··· Data excerpts ···

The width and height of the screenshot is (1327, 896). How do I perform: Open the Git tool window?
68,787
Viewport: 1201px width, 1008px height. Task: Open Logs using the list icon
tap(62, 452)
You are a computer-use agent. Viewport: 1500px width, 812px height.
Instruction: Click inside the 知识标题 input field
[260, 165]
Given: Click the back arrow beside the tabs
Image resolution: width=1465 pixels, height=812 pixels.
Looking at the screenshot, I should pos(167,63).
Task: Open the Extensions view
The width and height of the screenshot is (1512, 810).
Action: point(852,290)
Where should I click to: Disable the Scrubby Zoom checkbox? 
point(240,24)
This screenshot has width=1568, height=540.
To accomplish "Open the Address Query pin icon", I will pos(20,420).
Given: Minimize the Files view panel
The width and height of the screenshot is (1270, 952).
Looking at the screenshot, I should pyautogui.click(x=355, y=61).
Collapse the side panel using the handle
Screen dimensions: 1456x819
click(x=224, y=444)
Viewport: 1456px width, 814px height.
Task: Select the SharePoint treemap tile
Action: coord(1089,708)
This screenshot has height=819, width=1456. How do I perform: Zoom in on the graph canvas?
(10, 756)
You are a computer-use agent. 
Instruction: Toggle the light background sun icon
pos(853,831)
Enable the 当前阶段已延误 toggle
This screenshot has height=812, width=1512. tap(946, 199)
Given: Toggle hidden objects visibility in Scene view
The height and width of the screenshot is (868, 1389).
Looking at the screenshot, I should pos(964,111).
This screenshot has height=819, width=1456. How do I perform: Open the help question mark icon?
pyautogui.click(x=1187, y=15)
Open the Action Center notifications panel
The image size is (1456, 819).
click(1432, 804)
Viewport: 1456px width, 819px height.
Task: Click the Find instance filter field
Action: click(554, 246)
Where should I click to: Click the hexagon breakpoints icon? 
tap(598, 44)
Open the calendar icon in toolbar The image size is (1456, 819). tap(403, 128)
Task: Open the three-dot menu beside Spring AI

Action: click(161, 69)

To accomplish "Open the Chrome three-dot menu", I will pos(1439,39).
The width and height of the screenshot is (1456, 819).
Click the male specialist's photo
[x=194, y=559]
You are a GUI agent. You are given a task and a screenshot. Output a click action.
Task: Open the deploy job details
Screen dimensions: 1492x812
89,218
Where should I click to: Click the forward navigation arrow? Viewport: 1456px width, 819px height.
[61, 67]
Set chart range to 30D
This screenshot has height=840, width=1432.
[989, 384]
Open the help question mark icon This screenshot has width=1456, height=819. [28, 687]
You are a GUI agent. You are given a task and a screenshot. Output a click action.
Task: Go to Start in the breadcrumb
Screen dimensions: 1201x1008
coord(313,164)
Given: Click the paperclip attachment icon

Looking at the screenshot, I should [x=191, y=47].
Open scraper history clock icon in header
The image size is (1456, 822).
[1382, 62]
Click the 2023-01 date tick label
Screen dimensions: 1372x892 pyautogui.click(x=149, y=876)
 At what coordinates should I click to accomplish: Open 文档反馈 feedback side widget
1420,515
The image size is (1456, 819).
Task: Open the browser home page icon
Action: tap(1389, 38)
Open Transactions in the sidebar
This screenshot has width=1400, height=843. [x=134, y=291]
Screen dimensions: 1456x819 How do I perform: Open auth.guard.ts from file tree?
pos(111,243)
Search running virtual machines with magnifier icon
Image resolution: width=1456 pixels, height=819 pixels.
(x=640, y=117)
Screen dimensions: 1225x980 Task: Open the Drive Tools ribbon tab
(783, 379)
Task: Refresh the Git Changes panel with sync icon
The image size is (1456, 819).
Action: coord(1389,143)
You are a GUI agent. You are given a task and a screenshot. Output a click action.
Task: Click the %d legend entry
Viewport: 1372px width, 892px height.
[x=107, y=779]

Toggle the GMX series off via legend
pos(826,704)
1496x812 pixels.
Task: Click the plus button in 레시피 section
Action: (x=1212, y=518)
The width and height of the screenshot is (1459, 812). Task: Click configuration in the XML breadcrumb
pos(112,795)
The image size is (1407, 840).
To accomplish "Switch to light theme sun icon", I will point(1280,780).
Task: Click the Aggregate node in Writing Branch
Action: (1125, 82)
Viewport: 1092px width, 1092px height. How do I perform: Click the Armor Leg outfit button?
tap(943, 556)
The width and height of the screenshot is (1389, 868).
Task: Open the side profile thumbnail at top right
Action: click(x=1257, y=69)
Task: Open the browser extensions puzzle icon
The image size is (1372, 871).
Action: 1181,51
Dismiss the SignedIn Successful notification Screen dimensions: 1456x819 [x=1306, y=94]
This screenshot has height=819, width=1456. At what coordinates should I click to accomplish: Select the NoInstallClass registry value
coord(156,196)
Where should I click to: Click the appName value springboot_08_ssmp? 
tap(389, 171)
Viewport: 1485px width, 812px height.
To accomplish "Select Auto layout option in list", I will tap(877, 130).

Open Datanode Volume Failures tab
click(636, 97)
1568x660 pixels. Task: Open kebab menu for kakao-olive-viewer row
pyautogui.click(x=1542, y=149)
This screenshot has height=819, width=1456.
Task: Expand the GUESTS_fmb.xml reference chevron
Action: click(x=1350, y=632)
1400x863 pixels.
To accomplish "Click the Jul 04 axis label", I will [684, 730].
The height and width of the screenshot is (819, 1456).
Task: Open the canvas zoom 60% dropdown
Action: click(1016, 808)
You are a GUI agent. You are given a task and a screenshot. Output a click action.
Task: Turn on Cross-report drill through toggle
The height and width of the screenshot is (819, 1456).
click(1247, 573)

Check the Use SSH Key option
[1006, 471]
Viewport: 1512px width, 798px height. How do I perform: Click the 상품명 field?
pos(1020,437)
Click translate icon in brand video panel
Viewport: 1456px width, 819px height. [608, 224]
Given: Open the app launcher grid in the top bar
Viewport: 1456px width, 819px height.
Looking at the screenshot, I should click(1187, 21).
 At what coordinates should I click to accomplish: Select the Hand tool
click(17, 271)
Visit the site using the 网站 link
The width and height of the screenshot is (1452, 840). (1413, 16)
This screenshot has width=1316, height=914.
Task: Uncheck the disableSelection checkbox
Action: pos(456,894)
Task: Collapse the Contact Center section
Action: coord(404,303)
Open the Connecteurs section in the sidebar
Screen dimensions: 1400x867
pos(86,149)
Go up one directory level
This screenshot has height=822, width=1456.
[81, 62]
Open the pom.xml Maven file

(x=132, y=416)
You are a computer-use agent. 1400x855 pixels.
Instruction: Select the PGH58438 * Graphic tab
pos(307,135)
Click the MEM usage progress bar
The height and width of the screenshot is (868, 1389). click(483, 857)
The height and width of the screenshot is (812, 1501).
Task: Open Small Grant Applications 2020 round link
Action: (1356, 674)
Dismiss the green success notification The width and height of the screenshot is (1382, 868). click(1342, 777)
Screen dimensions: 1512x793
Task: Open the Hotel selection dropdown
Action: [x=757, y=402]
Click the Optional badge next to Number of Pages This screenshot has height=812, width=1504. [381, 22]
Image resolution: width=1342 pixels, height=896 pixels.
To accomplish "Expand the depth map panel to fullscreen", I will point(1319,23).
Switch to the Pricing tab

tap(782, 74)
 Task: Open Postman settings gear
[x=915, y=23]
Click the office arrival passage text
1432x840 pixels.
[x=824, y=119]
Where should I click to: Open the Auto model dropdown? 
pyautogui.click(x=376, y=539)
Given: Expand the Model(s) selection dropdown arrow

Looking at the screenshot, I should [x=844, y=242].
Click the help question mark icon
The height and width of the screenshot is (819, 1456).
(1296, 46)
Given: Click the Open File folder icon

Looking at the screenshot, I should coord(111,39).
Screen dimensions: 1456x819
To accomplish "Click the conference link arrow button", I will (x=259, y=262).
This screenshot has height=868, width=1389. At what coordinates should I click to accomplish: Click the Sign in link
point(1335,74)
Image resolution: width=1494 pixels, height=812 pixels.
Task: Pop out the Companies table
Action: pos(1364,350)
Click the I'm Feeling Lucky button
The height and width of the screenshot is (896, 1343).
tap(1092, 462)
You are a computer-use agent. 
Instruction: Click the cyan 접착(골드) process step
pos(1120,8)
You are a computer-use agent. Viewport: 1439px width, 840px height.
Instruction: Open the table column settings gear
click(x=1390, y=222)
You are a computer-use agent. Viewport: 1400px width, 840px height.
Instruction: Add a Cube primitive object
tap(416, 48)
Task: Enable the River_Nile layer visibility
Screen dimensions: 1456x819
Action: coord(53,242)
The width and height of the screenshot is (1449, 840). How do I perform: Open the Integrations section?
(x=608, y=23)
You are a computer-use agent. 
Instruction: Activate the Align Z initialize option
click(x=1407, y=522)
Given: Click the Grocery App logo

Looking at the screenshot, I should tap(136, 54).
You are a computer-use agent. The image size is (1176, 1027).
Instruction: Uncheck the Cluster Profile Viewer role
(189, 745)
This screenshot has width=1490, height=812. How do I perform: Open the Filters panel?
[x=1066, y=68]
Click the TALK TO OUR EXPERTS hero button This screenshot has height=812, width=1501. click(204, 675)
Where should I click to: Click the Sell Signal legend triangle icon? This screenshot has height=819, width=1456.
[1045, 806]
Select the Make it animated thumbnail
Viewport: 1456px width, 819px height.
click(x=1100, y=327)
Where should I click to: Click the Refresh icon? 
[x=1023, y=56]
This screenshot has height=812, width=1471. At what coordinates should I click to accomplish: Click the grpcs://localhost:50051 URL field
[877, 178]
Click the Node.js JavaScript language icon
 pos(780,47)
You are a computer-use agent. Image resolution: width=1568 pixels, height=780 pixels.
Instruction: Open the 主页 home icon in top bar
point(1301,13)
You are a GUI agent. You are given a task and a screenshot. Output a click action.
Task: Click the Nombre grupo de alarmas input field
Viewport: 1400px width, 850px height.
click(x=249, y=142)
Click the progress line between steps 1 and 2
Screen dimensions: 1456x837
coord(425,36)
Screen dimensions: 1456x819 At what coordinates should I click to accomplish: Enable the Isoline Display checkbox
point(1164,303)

···

# [To do]
Only the lines from the first one of the listing up to and including the line where "Given: Click the back arrow beside the tabs" appears are wanted, reproduced exactly.

# [Exercise solution]
The width and height of the screenshot is (1327, 896). How do I perform: Open the Git tool window?
68,787
Viewport: 1201px width, 1008px height. Task: Open Logs using the list icon
tap(62, 452)
You are a computer-use agent. Viewport: 1500px width, 812px height.
Instruction: Click inside the 知识标题 input field
[260, 165]
Given: Click the back arrow beside the tabs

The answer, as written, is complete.